Selected passage:
Buildroot basics

Some of the most useful takeaways from the Buildroot official manual.

Get Buildroot

Just the kick-off to start the whole journey with the Buildroot latest stable release:

git clone https://github.com/buildroot/buildroot.git
# checkout latest stable release 
cd buildroot
git fetch --all --tags
git checkout <yyyy.mm>

The steps above will put you in a detached head, which is fine if you’re “just using” buildroot for your builds, without contributing back.

Build out-of-tree

See 8.5. Building out-of-tree

cd buildroot
make O=../<buildroot-output> menuconfig # exit without saving
cd ../<buildroot-output>

Note! A relative path here, is interpreted relative to the main Buildroot source directory.

When using out-of-tree builds, the Buildroot .config and temporary files are also stored in the output directory.
Buildroot generates a Makefile wrapper in the output directory

External folder

This first part is optional if you already have the ext folder.

mkdir <buildroot-out-of-tree-folder>
cd <buildroot-out-of-tree-folder>
touch external.desc
touch Config.in 
touch external.mk

Let Buildroot know about the ext folder setting the BR2_EXTERNAL variable:

make BR2_EXTERNAL=/path/to/ext/folder menuconfig # exit without saving

Note! If building out-of-tree run the above commands from the Buildroot output folder.

Note! A relative path is interpreted relative to the main Buildroot source directory, not to the Buildroot output directory.

See 9.2. Keeping customizations outside of Buildroot.

Work with config

# list configurations
make list-defconfigs

# load one of the available configurations (then edit it)

Provided material:
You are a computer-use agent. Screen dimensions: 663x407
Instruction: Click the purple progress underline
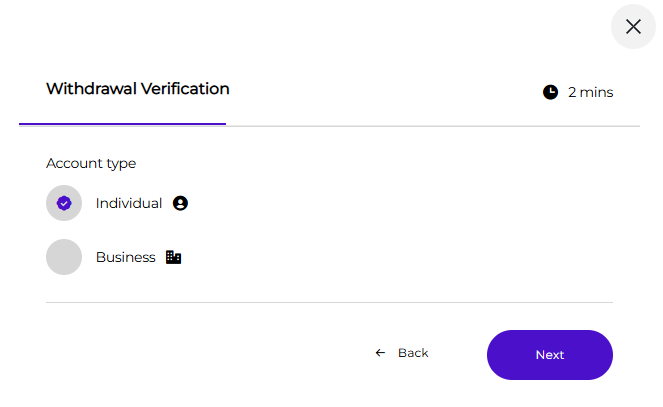pos(122,124)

Goal 1: In the Buildroot notes, transcribe the text from "make BR2_EXTERNAL=/path/to/ext/folder menuconfig" up to and including "outside of Buildroot.".
Goal 2: Translate this sentence from the Buildroot notes into Spanish: "When using out-of-tree builds, the Buildroot .config and temporary files are also stored in the output directory."

Full answer 1:
make BR2_EXTERNAL=/path/to/ext/folder menuconfig # exit without saving

Note! If building out-of-tree run the above commands from the Buildroot output folder.

Note! A relative path is interpreted relative to the main Buildroot source directory, not to the Buildroot output directory.

See 9.2. Keeping customizations outside of Buildroot.

Full answer 2: Al usar compilaciones fuera del árbol, el archivo .config de Buildroot y los archivos temporales también se guardan en el directorio de salida.